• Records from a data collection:
-------------------------
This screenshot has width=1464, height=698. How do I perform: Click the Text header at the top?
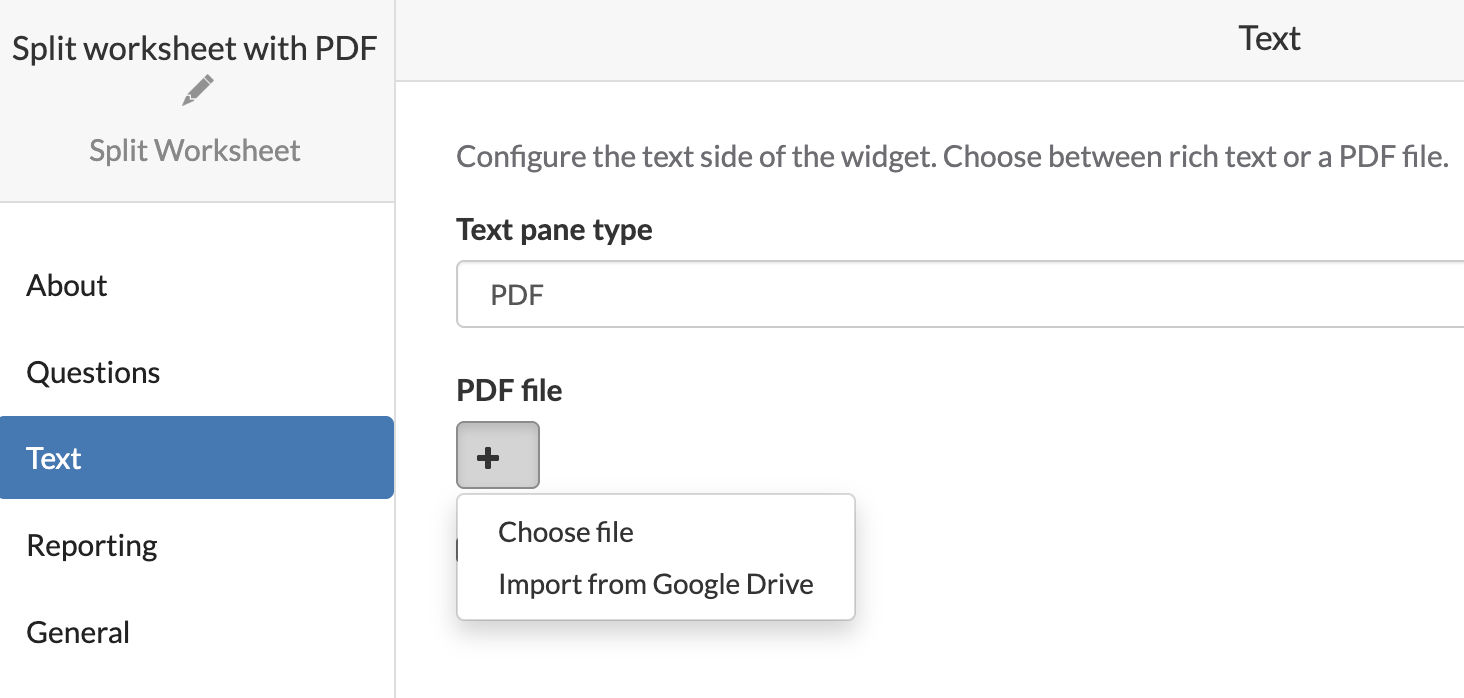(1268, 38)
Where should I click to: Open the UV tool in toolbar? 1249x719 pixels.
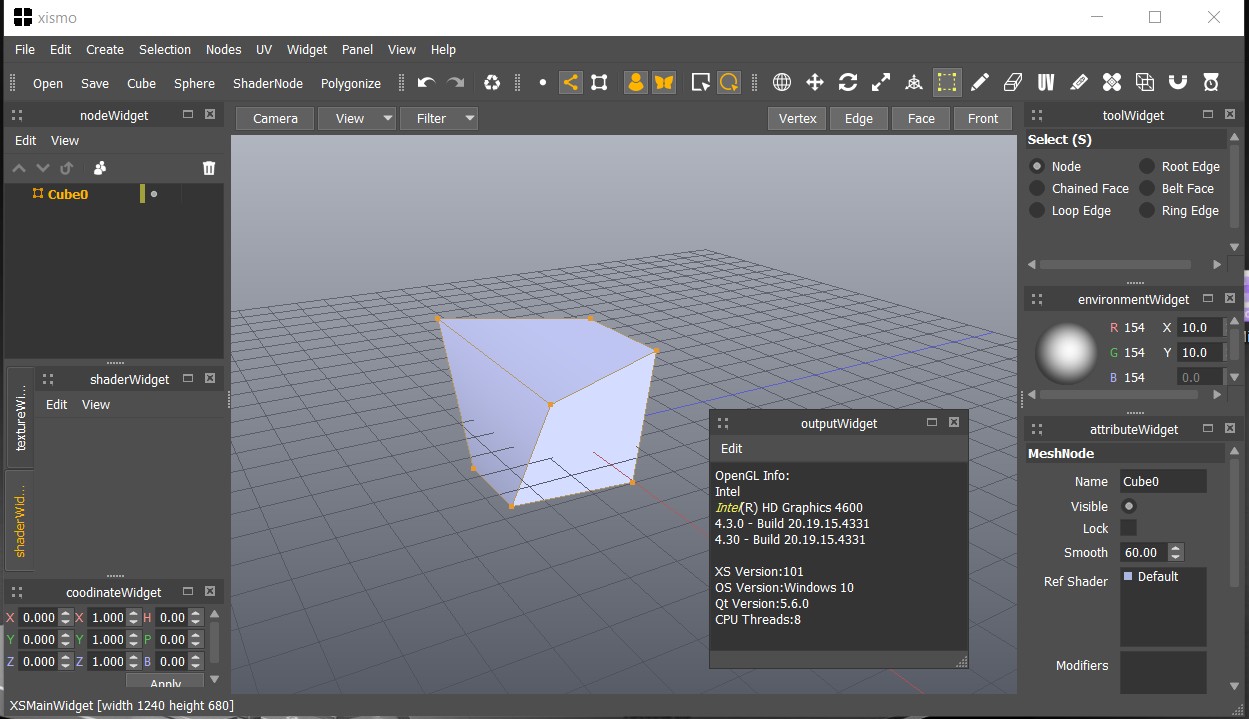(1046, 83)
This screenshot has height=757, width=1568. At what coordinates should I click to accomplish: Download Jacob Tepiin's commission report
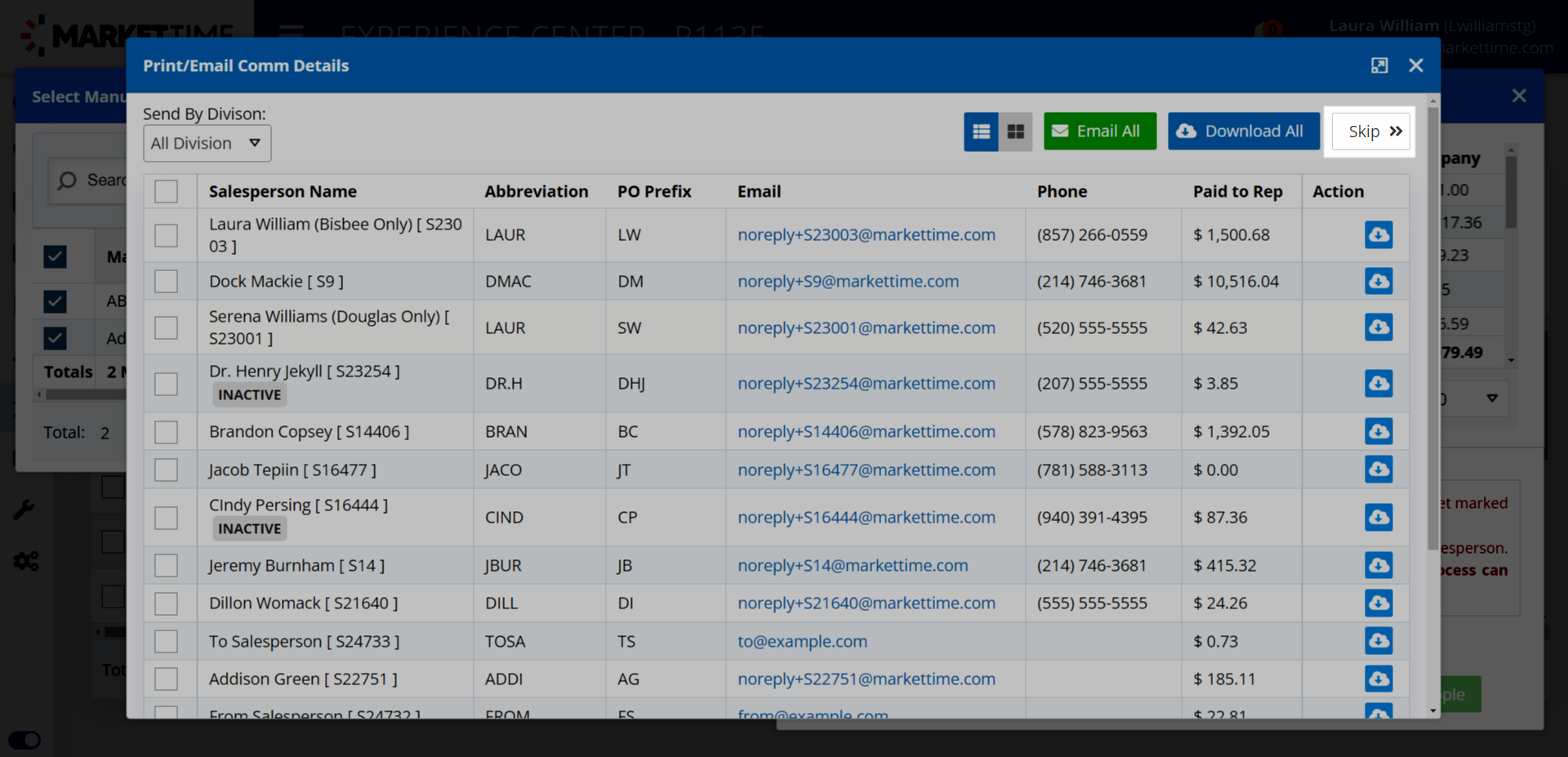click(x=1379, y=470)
-------------------------
• Task description: Copy out all the data without changing anything, and drop the pictures.

• Answer box:
This screenshot has width=1464, height=698. How do I perform: Click the Text header at the top?
(1268, 38)
Where should I click to: Open the UV tool in toolbar? 1249x719 pixels.
(1046, 83)
This screenshot has height=757, width=1568. At what coordinates should I click to accomplish: Download Jacob Tepiin's commission report
click(x=1379, y=470)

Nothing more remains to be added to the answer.